**Requirement:** Of all the lines below, output only those starting at the one with "Image resolution: width=996" and ending at the one with "Task: Click the zoom in plus button", both ends included, exactly as written.
··· Task inputs ···
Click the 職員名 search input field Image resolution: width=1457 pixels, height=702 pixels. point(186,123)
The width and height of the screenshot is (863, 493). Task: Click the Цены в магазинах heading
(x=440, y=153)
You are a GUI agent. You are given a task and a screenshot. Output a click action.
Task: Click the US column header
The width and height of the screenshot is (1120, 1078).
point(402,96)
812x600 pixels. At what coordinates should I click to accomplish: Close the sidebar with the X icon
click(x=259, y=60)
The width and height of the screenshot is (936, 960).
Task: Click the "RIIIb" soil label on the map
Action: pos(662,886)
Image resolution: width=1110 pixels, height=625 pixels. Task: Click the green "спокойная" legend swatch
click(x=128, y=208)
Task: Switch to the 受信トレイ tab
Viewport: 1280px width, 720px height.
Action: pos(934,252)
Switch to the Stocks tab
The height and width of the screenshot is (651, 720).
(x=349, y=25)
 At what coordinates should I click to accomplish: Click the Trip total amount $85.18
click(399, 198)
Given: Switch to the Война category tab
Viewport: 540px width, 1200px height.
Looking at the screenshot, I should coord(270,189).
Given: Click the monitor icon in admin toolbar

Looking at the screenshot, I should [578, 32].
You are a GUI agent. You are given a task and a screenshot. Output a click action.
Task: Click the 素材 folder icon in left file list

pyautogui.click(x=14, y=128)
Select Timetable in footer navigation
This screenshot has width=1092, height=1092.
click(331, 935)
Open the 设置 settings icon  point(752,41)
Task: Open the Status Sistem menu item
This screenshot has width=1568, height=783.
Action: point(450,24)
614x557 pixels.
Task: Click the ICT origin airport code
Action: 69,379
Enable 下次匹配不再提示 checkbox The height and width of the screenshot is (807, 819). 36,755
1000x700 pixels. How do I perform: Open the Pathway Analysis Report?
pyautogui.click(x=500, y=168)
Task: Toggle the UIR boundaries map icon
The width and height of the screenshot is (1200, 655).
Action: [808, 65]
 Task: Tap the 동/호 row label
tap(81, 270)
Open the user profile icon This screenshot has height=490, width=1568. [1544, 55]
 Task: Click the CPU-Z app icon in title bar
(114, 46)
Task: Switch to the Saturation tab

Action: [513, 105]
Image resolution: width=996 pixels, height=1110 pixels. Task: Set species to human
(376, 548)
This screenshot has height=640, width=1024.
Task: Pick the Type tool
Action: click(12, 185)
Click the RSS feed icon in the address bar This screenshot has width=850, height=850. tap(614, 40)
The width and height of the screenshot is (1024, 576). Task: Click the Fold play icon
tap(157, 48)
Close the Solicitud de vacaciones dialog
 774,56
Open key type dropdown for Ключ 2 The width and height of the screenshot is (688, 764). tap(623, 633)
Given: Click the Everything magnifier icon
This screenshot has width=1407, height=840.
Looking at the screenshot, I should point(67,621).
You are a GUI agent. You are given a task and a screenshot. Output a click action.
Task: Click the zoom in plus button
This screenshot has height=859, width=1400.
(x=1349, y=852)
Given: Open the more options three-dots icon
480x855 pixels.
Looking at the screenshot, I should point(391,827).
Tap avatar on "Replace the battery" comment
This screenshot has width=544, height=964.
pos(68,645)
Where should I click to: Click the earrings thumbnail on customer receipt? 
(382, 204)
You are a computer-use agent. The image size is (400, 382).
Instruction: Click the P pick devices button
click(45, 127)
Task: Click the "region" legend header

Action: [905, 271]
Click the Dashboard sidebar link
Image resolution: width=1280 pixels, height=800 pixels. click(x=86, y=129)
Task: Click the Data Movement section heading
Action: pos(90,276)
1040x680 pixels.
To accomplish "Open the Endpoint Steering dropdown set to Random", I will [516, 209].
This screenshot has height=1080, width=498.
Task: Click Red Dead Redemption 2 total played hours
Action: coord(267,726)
···
**Result for this task:**
Image resolution: width=996 pixels, height=1110 pixels. Task: Set species to human
(376, 548)
This screenshot has height=640, width=1024.
Task: Pick the Type tool
Action: click(12, 185)
Click the RSS feed icon in the address bar This screenshot has width=850, height=850. tap(614, 40)
The width and height of the screenshot is (1024, 576). Task: Click the Fold play icon
tap(157, 48)
Close the Solicitud de vacaciones dialog
 774,56
Open key type dropdown for Ключ 2 The width and height of the screenshot is (688, 764). tap(623, 633)
Given: Click the Everything magnifier icon
This screenshot has width=1407, height=840.
Looking at the screenshot, I should point(67,621).
You are a GUI agent. You are given a task and a screenshot. Output a click action.
Task: Click the zoom in plus button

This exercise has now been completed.